ECE2022 Eposter Presentations General Endocrinology (15 abstracts)
1Sapienza University, Experimental Medicine, Rome, Italy; 2Foro Italico University, Movement, Human & Health Sciences, Rome, Italy; 3Sapienza University, Molecular Medicine, Rome, Italy
Cardiovascular diseases (CVDs) represent a complex and multifactorial issue that results from a combination of behavioural, genetic and environmental factors. Toxic metal contaminants, many of which act as endocrine disruptors (EDs), have been identified as potential risk factors for CVDs. Among EDs Cadmium (Cd), present both in cigarettes and in food, has been suggested to be cytotoxic on vascular endothelium, likely leading to blood pressure increase and vascular inflammation. We previously demonstrated that Cd exposure increased TNF-α, IL-6 and IL-8 mRNA in HUVEC endothelial cells. The aim of this study was to further evaluate and characterize the potentially detrimental effect of Cd exposure on Endothelial cells. The effect of Cd exposure on the vascular system was evaluated by using a human in-vitro model for vascular endothelial cells, the human Aortic Endothelial Cells (HAEC). Firstly, we evaluated HAEC morphology after 24 h exposure to increasing Cd concentrations, ranging from 1 to 10 μM. Cd induced a collapse of cytoskeleton, with a toxic effect already evident upon treatment with 1 μM. The effect on cellular morphology was accompanied by a reduction of cell proliferation and an increase in cell death. In addition, the Bax/Bcl2 ratio increased.
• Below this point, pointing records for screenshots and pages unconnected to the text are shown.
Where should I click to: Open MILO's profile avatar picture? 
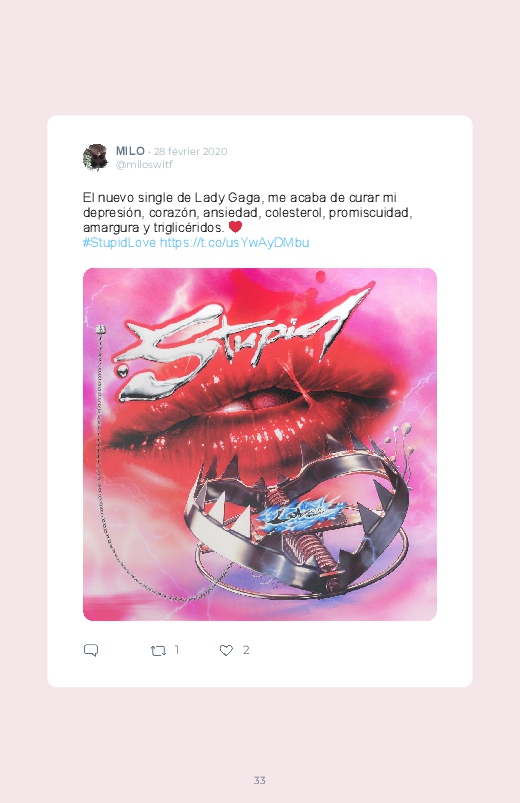95,157
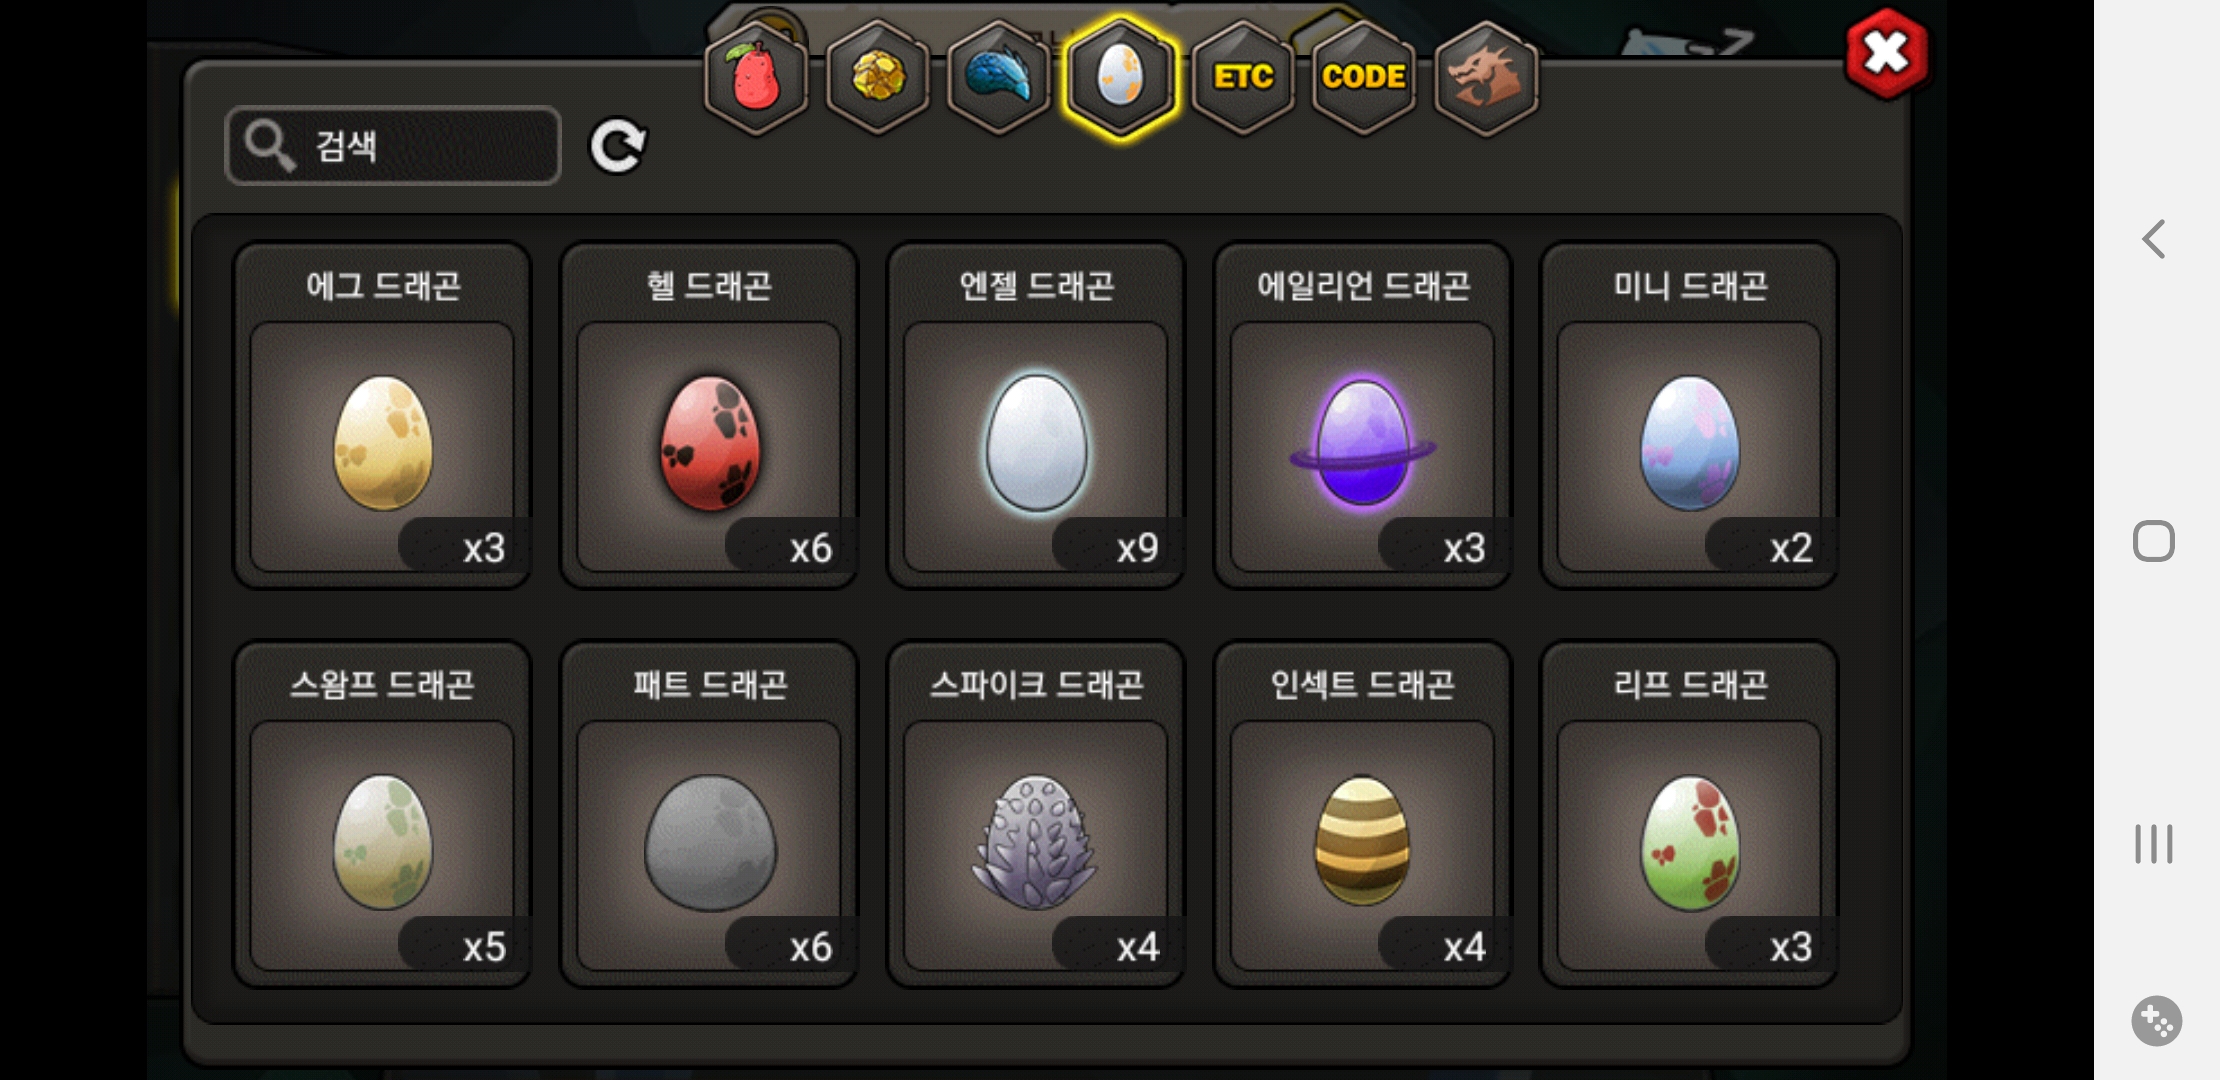Image resolution: width=2220 pixels, height=1080 pixels.
Task: Open the game tools floating icon
Action: [x=2156, y=1021]
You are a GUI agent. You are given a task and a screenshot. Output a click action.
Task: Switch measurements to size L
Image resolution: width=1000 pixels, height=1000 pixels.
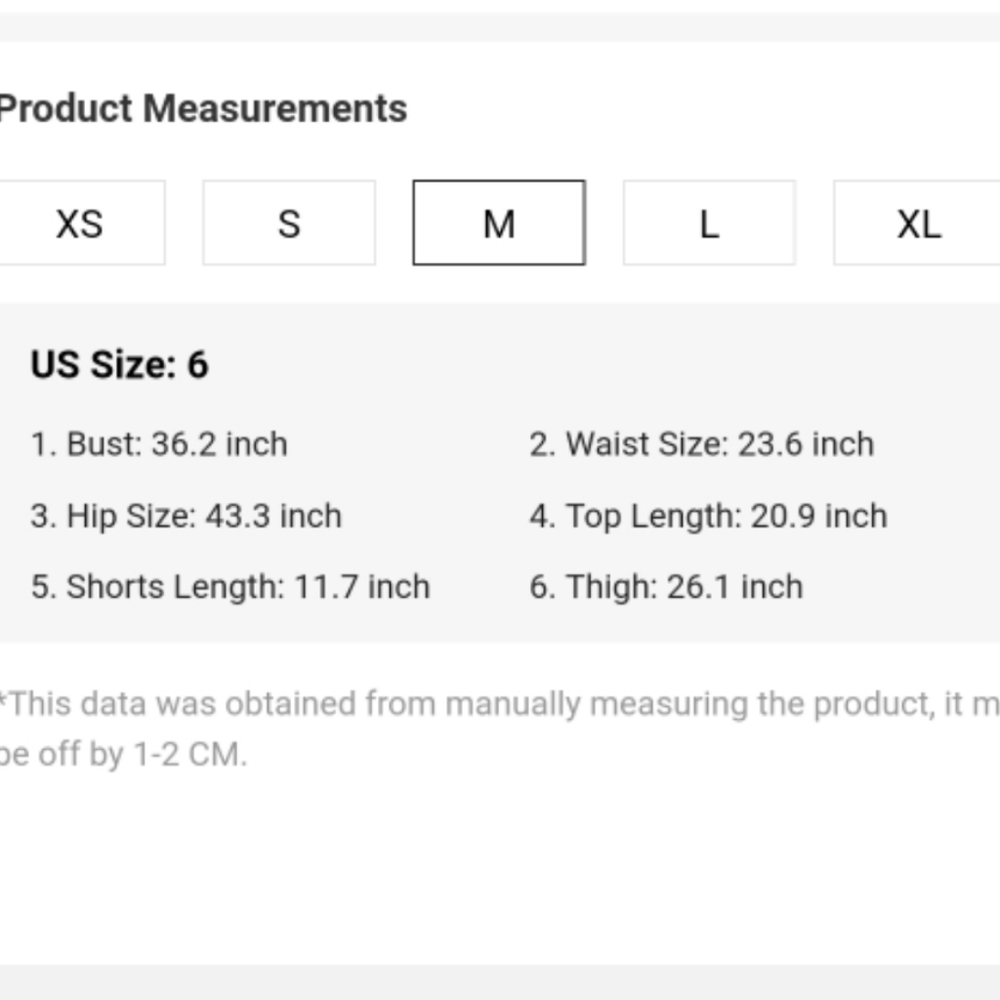click(709, 223)

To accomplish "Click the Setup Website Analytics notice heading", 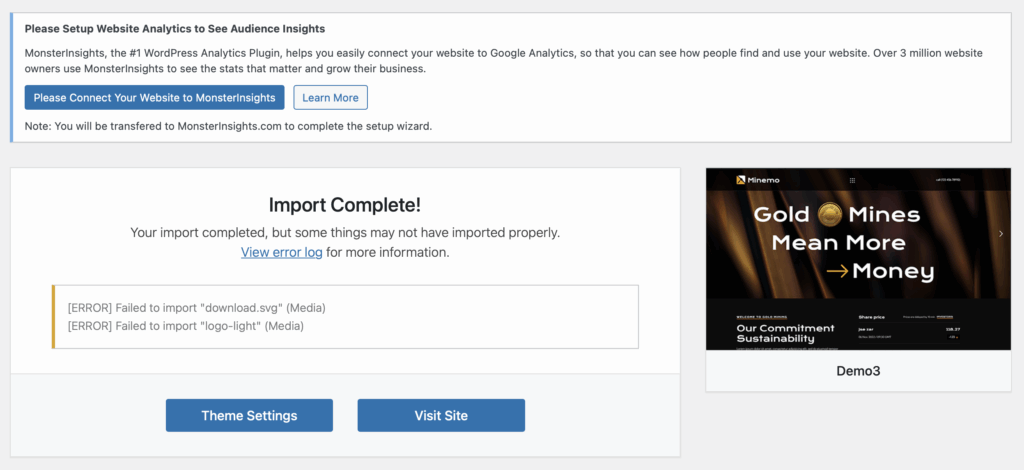I will 175,29.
Moreover, Cd affected the expression of pro-inflammatory cytokines, showing an increase of both IL-6 and IL-8 upon 5 and 10 μM Cd exposure, confirming our previous results obtained in HUVEC. Accordingly, a decrease of endothelial adhesion molecules, such as V-CAM and I-CAM, was observed. In conclusion, our results suggest that Cd exposure affects HAEC morphology and behaviour inducing cytotoxicity and apoptosis. In addition, already at low concentration, Cd exposure induces a pro-inflammatory state with production of pro-inflammatory cytokines and reduction of endothelial adhesion molecules, strongly suggesting that this heavy metal is able to alter endothelium homeostasis.